Here is the last of the tests that John brings before us, “If a man say, I love God, and hateth his brother, he is a liar: for he that loveth not his brother whom he hath seen, how can he love God whom he hath not seen?” John uses very strong language sometimes. A great many people have a wrong idea of the apostle John. Many of the ecclesiastical pictures present him as a fair and effeminate-looking individual, and some think of him as one of these white-livered, milk-and-water sort of people, rather than a real vigorous man. That is a wrong idea. He was probably a young man about eighteen years old when he and his brother James came to Christ, for you know John was the youngest of the disciples. He died about A.D. 96, and at that time he was an aged man and could look back to the days of his youth when he walked with Jesus. Long after Paul and Peter and all the rest were with Christ, John was still ministering the Word at Ephesus, and afterward he was sent to Patmos because of his faithfulness in witnessing for Christ. He was true to the name given by Jesus long before. As the Lord looked at those two brothers, James and John, in their earnest youth, He said, “I am going to give you another name, I am going to call you Boanerges, the sons of thunder.” There is nothing effeminate about that, and that is Jesus’ own name for them.
On one occasion as they were going through Samaria James and John were so stirred up by the action of the Samaritans that they said, “Lord, wilt Thou that we command fire to come down from heaven, and consume them, even as Elias did?” (Luke 9:54). You see the Samaritans at first were desirous to see them, but when they noticed that Jesus was anxious to get on to Jerusalem, they would have nothing to do with Him. They did not know that He was eager to go there in order to die for them, but thought He was not interested in them but rather in the people at Jerusalem, and so did not want Him. And because of this John and his brother would destroy them. But Jesus said to James and John, “Ye know not what manner of spirit ye are of” (Luke 9:55). There was nothing gentle about wanting to call fire down from heaven! John was not an effeminate kind of a young man; he was strong, vigorous and red-blooded.
Notice the strong language John uses.

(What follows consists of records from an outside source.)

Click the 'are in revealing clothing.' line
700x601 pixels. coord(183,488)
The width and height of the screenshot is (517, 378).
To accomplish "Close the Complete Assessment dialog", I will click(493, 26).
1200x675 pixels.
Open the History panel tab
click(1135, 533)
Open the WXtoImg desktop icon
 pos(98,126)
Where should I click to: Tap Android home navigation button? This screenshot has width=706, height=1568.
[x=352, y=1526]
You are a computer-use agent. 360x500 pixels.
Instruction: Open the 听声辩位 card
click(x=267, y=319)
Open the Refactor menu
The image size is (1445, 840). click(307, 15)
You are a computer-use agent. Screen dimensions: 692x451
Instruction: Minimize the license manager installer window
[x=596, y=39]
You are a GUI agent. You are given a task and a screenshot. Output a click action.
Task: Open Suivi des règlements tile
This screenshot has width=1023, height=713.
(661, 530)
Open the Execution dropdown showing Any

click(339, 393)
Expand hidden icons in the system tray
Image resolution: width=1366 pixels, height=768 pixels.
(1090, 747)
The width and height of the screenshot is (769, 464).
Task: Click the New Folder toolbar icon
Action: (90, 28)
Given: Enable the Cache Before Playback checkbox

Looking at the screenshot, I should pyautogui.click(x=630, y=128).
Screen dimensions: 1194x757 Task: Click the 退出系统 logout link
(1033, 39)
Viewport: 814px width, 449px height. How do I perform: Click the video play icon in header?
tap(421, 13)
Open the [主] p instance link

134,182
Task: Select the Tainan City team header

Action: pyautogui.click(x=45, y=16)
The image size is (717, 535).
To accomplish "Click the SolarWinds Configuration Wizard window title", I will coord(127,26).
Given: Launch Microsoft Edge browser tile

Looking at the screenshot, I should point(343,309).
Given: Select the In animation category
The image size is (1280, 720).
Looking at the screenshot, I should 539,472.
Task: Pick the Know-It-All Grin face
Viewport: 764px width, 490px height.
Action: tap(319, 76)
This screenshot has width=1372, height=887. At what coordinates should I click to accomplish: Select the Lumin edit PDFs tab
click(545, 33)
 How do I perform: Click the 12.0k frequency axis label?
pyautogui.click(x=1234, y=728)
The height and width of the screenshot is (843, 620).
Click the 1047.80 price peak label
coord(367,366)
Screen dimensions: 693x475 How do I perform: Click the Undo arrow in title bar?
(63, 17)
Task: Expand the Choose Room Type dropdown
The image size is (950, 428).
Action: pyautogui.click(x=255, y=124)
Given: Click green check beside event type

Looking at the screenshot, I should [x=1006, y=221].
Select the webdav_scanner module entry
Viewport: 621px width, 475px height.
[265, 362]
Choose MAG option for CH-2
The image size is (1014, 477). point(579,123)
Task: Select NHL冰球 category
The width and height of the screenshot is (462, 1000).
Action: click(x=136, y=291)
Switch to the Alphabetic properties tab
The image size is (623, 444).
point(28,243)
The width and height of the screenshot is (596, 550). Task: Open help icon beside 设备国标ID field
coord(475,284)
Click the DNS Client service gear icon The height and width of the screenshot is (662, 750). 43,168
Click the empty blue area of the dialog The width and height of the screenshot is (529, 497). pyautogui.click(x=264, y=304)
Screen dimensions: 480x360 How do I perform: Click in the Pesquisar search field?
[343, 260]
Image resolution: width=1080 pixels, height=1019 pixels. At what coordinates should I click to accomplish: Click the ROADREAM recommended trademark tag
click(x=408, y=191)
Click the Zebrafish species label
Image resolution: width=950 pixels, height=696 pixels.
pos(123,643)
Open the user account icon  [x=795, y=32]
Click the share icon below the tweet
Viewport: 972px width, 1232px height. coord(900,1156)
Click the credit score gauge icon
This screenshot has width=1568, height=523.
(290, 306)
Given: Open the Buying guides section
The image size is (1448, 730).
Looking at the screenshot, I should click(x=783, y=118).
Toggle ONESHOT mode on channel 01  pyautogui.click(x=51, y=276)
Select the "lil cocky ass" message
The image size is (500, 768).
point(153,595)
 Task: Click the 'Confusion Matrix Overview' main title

Turn back to chapter 2, verse 4, “He that saith, I know Him, and keepeth not His commandments, is a liar, and the truth is not in him.” In verse 22 of the same chapter we read, “Who is a liar but he that denieth that Jesus is the Christ?” And now in verse 20 of chapter 4, John uses no fancy words but says, “If a man say, I love God, and hateth his brother, he is a liar: for he that loveth not his brother whom he hath seen, how can he love God whom he hath not seen?” The way you treat your brother, then, is the test as to whether you really love God.
“And this commandment have we from Him, that he who loveth God love his brother also.” If you do not keep His commandments, you are not walking in obedience to His Word. “A new commandment I give unto you, That ye love one one another; as I have loved you, that ye also love one another” (John 13:34). We need to remember the word, “Let us not love in word, neither in tongue; but in deed and in truth” (1 John 3:18). Think of this the next time you feel provoked with somebody. Say to yourself, “How often I have grieved the Holy Spirit, but He loves me still. How often I have provoked the Lord, but He loves me still. How often I have dishonored the Father, but He loves me still. Blessed God, by Thy Holy Spirit let that same divine all-conquering love be shed abroad in my heart, that I may never think of myself but of others for whom Christ has died, and be ready to let myself out in devoted, loving service for their blessing.” This is Christianity in practice.